Section 7.Certain Adjustments.
(a)If the Corporation shall, at any time or from time to time prior to conversion of shares of Series C Preferred Stock, (i) pay a dividend or make a distribution on the outstanding shares of Common Stock payable in cash, Common Stock or other assets, rights or property of the Company, (ii) subdivide the outstanding shares of Common Stock into a larger number of shares, (iii) combine the outstanding shares of Common Stock into a smaller number of shares, (iv) issue any shares of its capital stock in a reclassification, recapitalization or other similar event affecting the Common Stock, (v) declare a redemption or repurchase of the Common Stock, or (vi) authorize the granting to all holders of the Common Stock of rights or warrants to subscribe for or purchase any shares of Common Stock or of any rights, then, and in each such case, the Conversion Price in effect immediately prior to such event shall be adjusted (and/or any other appropriate actions shall be taken by the Corporation) so that the holder of any share of Series C Preferred Stock thereafter converted shall be entitled to receive the number of shares of Common Stock or other securities of the Corporation, cash or other assets, rights or property that such holder would have owned or would have been entitled to receive upon or by reason of any of the events described above, had such share of Series C Preferred Stock been converted immediately prior to the occurrence of such event. An adjustment made pursuant to this Section 7(a) shall become effective retroactively (A) in the case of any such dividend or distribution, to a date immediately following the close of business on the record date for the determination of holders of Common Stock entitled to receive such dividend or distribution, or (B) in the case of any such subdivision, combination or reclassification, recapitalization or other similar event, to the close of business on the day upon which such corporate action becomes effective.

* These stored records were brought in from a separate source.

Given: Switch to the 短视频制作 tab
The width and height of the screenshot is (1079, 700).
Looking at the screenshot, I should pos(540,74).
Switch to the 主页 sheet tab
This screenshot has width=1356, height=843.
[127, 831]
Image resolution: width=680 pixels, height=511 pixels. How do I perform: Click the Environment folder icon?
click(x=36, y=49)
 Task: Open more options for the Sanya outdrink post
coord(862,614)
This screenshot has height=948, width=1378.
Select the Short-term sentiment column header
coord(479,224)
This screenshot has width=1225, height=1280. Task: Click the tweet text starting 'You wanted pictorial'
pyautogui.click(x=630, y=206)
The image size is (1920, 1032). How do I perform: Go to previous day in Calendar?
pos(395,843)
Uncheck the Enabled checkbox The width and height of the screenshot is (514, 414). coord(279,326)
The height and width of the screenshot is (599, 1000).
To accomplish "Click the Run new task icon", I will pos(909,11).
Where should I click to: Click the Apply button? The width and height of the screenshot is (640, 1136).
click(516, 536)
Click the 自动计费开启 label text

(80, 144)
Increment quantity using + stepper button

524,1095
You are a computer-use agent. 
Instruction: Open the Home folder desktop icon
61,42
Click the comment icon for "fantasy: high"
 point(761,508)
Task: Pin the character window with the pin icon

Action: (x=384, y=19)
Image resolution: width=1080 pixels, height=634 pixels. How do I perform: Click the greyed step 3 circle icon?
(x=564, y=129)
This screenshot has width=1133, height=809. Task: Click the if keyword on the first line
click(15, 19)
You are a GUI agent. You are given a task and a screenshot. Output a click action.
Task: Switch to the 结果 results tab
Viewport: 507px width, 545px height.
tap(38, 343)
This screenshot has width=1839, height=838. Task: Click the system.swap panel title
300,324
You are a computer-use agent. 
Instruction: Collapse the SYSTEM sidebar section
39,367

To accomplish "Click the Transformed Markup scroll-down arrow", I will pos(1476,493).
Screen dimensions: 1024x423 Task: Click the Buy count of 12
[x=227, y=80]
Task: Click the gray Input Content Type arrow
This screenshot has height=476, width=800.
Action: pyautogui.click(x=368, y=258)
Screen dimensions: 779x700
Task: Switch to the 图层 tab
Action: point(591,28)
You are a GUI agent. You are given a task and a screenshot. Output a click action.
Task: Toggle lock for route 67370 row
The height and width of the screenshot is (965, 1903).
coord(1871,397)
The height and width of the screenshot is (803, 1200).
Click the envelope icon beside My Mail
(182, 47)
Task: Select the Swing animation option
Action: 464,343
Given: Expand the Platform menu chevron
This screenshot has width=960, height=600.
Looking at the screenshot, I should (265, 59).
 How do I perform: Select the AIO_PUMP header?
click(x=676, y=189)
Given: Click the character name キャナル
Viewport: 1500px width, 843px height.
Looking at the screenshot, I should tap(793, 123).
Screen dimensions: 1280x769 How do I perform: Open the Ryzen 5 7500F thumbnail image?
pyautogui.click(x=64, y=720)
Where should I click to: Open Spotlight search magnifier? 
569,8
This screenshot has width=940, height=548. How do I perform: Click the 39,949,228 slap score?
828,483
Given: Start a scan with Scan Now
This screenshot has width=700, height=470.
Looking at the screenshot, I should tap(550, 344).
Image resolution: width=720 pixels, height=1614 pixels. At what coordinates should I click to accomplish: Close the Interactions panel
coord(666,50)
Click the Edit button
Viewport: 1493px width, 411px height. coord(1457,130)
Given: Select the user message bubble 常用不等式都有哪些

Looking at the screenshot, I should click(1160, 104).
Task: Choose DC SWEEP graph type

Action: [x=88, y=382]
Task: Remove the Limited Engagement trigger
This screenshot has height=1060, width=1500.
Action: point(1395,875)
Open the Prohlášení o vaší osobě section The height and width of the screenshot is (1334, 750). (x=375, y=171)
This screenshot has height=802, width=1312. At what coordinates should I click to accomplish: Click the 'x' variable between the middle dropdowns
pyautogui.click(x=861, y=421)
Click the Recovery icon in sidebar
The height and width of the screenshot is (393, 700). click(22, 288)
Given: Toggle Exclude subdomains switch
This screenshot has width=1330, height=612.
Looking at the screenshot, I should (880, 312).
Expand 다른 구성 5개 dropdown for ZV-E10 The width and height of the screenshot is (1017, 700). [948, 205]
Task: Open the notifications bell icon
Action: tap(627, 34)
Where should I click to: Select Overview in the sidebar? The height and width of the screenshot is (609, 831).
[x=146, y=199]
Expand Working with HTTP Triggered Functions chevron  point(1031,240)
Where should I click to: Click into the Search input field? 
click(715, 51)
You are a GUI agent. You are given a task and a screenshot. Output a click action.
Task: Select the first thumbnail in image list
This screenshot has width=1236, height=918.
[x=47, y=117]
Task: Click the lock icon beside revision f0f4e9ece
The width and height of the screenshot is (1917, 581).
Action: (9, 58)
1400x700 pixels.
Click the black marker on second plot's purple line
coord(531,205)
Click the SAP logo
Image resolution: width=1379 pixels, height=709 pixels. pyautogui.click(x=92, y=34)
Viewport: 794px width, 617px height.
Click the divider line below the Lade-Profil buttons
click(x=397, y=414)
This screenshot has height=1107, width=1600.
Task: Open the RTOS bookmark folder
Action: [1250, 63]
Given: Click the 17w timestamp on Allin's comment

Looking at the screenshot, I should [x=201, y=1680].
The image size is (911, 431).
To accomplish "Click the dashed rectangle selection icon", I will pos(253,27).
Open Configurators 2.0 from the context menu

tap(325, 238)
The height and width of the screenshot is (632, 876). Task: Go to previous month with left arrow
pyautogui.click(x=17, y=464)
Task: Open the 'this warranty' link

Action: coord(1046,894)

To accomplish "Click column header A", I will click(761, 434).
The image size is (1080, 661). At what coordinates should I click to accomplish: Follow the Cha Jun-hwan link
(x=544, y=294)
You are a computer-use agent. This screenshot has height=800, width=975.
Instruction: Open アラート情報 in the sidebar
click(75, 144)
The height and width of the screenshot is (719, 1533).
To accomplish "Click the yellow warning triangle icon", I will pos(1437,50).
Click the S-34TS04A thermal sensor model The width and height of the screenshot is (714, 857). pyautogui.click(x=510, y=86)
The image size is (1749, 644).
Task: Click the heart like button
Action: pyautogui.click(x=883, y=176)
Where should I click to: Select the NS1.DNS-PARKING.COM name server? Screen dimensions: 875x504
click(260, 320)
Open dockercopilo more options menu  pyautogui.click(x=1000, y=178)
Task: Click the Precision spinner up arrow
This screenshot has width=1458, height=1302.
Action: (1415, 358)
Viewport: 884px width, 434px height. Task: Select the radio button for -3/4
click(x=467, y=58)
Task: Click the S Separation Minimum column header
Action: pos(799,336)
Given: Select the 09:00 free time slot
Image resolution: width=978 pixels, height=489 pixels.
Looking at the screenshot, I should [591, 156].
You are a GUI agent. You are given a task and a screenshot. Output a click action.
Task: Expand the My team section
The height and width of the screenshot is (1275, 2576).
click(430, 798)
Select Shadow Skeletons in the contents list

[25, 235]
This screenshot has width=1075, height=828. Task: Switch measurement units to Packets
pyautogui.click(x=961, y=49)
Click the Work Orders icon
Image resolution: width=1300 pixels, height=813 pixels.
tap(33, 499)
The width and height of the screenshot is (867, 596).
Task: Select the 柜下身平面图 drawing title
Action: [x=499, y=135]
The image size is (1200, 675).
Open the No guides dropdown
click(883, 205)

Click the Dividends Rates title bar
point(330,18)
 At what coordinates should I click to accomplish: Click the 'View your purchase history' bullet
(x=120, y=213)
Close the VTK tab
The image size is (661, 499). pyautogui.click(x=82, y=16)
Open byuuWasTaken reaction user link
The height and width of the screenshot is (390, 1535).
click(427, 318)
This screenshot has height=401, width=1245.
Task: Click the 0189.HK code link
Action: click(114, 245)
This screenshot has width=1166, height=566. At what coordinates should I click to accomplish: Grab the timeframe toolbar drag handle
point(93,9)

(b)No adjustment of the applicable Conversion Price for the Series C Preferred Stock shall be made in an amount less than one cent per share; provided, however, that any adjustments which are not required to be made by reason of this sentence shall be carried forward and shall be either taken into account in any subsequent adjustment made prior to three years from the date of the event giving rise to the adjustment being carried forward, or shall be made at the end of three years from the date of the event giving rise to the adjustment being carried forward.
(c)Notice to the Holders.
(i)Adjustment to Conversion Price. Whenever the Conversion Price is adjusted pursuant to any provision of this Section 7, the Corporation shall promptly deliver to each Holder a notice setting forth the Conversion Price after such adjustment and setting forth a brief statement of the facts requiring such adjustment.

A-7


(ii)            Other Notices.  If (A) the Corporation shall declare a redemption or repurchase of the Common Stock, (B) the Corporation shall authorize the granting to all holders of the Common Stock of rights or warrants to subscribe for or purchase any shares of Common Stock or of any rights, (C) the approval of any stockholders of the Corporation shall be required in connection with any reclassification of the Common Stock, any consolidation or merger to which the Corporation is a party, any sale or transfer of all or substantially all of the assets of the Corporation, or any compulsory share exchange whereby the Common Stock is converted into other securities, cash or property, or (D) the Corporation shall authorize the voluntary or involuntary dissolution, liquidation or winding up of the affairs of the Corporation, then, in each case, the Corporation shall cause to be filed at each office or agency maintained for the purpose of conversion of the Series C Preferred Stock, and shall cause to be delivered to each Holder at its last address as it shall appear upon the stock books of the Corporation, at least 10 calendar days prior to the applicable record or effective date hereinafter specified, a notice stating (x) the date on which a record is to be taken for the purpose of such dividend, distribution, redemption, rights or warrants, or if a record is not to be taken, the date as of which the holders of the Common Stock of record to be entitled to such dividend, distributions, redemption, rights or warrants are to be determined or (y) the date on which such reclassification, consolidation, merger, sale, transfer or share exchange is expected to become effective or close, and the date as of which it is expected that holders of the Common Stock of record shall be entitled to exchange their shares of the Common Stock for securities, cash or other property deliverable upon such reclassification, consolidation, merger, sale, transfer or share exchange, provided that the failure to deliver such notice or any defect therein or in the delivery thereof shall not affect the validity of the corporate action required to be specified in such notice.
Section 8.Miscellaneous.
(a)  Redemption. The Series C Preferred Stock is not redeemable.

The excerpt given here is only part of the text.